The Bank of England upgraded its UK growth forecast by the highest amount on record today, scrapping its gloomier February prediction of recession this year even as it warned of higher-than-expected inflation in the coming months.
The Bank’s policymakers now expect the economy to expand over the next two years rather than shrink, and admitted that growth would be “materially stronger”. The economy is now expected to be a full 2.25% larger in three years’ time than previously thought.
While the updated figures still anticipate relatively sluggish growth this year and next, it’s a dramatic change from doom-laden warnings of the longest recession in modern British history made just a few months ago. Indeed, many economists are questioning how the Bank’s forecasters could have got their predictions so badly wrong.
However, the rosier growth forecast accompanied bad news for mortgage borrowers, as the Bank upped the cost of borrowing to a 15-year high of 4.5%, its twelfth consecutive interest rate rise.
The fact the 0.25-point hike was widely anticipated won’t make it any easier for millions of borrowers whose fixed-rate mortgages come up for renewal this year, and millions more on variable rate deals.
The Bank warned that only a third of the impact of its previous 11 rate rises had passed through to borrowers because most of the 8m homeowners with mortgages had fixed-rate loans that had not yet come up for renewal.
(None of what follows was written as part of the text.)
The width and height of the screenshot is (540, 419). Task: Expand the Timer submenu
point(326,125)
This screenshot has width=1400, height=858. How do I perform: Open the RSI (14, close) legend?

Driving the latest rate hike is an inflation rate that remains stubbornly high (10.1% in March). The Bank now believes inflation will average just above 5% by the end of this year, instead of 3.9%, with “significant” risks that the rate could be higher. “Almost all” of recent inflation, the Bank said, was being driven by soaring food and goods prices, which it expected to continue. This leaves Rishi Sunak with a minute amount of wiggle room on his promise to halve inflation by the end of the year.
The Bank’s governor, Andrew Bailey, refused to give any hint at what the Monetary Policy Committee is thinking about the future path of interest rates, but market sentiment is that they may well have peaked.
Josie Anderson, an economist at the CEBR, says she expects this latest increase to be the last for the time being. Factors motivating a pause in monetary tightening, she says, are “the risk of recession in the UK resulting from high rates, the expectation of a deceleration in inflation over the rest of the year, as well as the current financial sector turmoil.”
Anna Leach, deputy chairman of the CBI, was more cautious, saying the direction of interest rates remained “uncertain”. She warned that “inflation could surprise to the upside, particularly if wage rises remain elevated, suggesting further rate rises.”
The most immediate test of the Bank’s forecasting skills – and the best indication of further interest rate hikes on the horizon – will be whether inflation “falls sharply from April,” as it predicts. Fingers crossed.